- **Exercise goal**
Everything from the line that contains "This screenshot has height=1105, width=1092." to the final line of the data, both ends included, must be set down exactly, apart from the pictures.

- **Available records**
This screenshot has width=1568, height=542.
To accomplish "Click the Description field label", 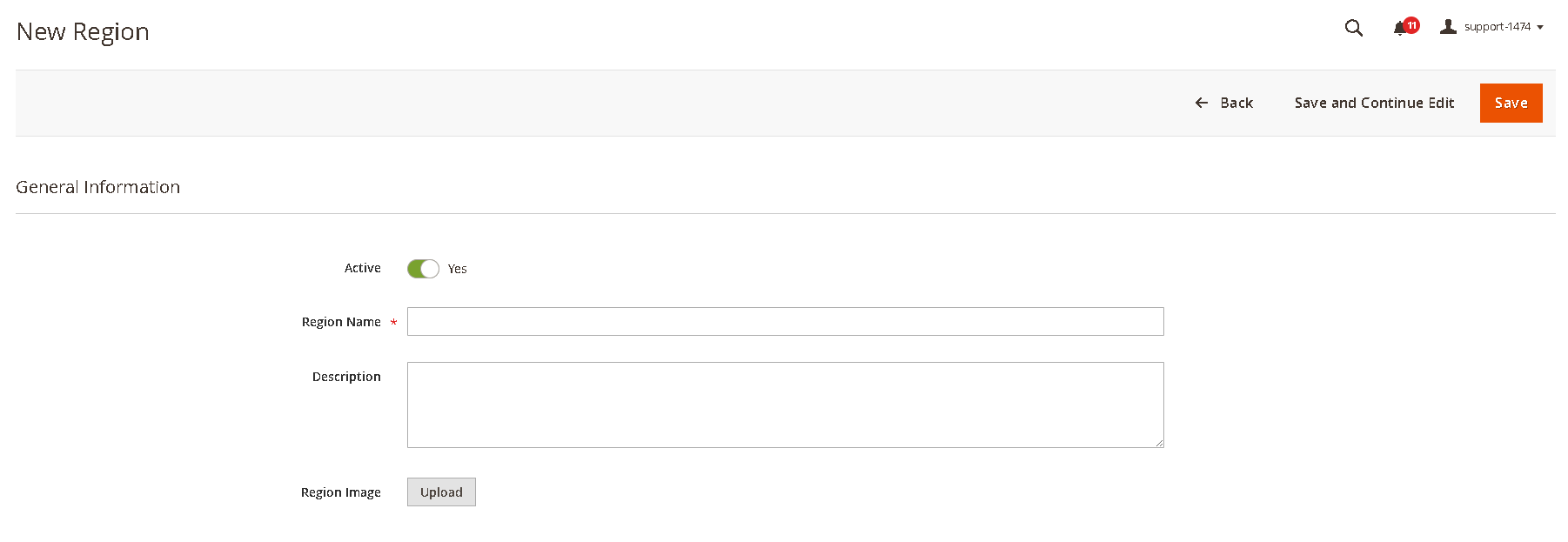I will click(346, 377).
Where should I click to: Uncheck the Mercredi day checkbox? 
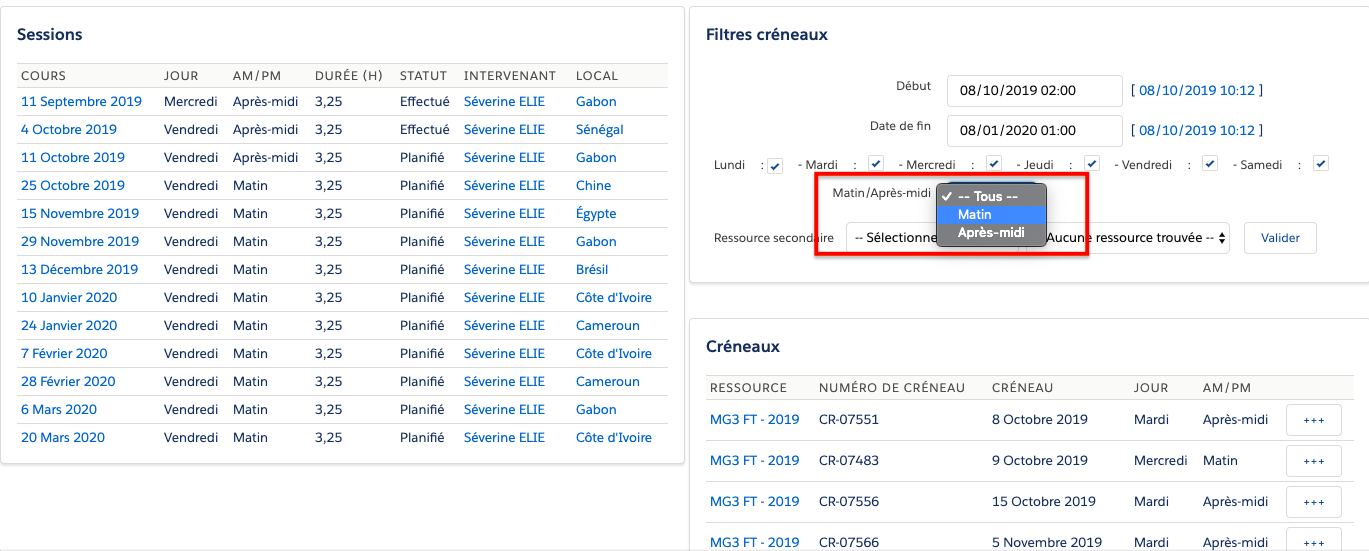tap(993, 164)
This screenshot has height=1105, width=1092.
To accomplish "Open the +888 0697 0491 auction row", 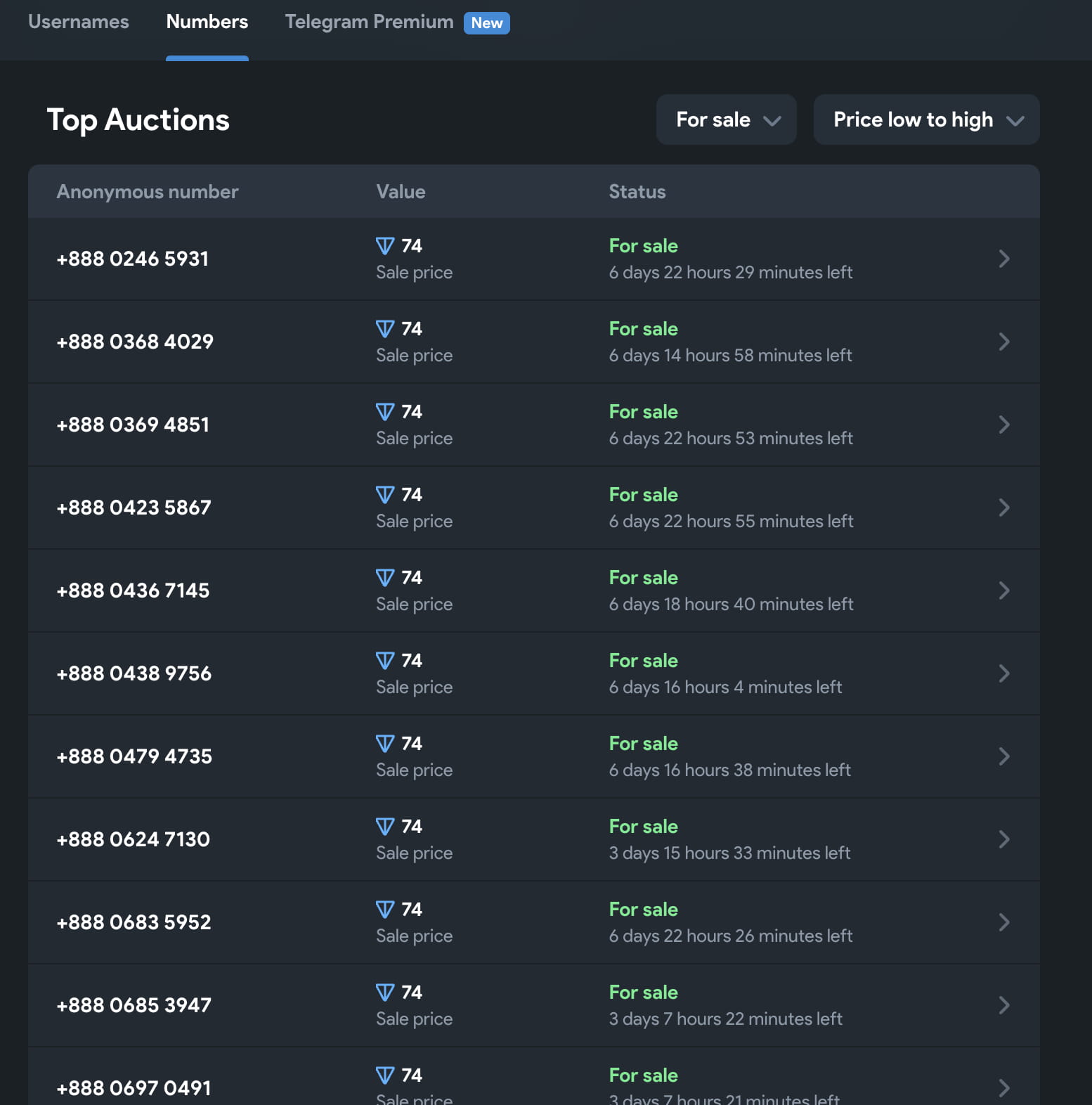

- **Written solution**
This screenshot has height=1105, width=1092.
To accomplish "Open the +888 0697 0491 auction row", 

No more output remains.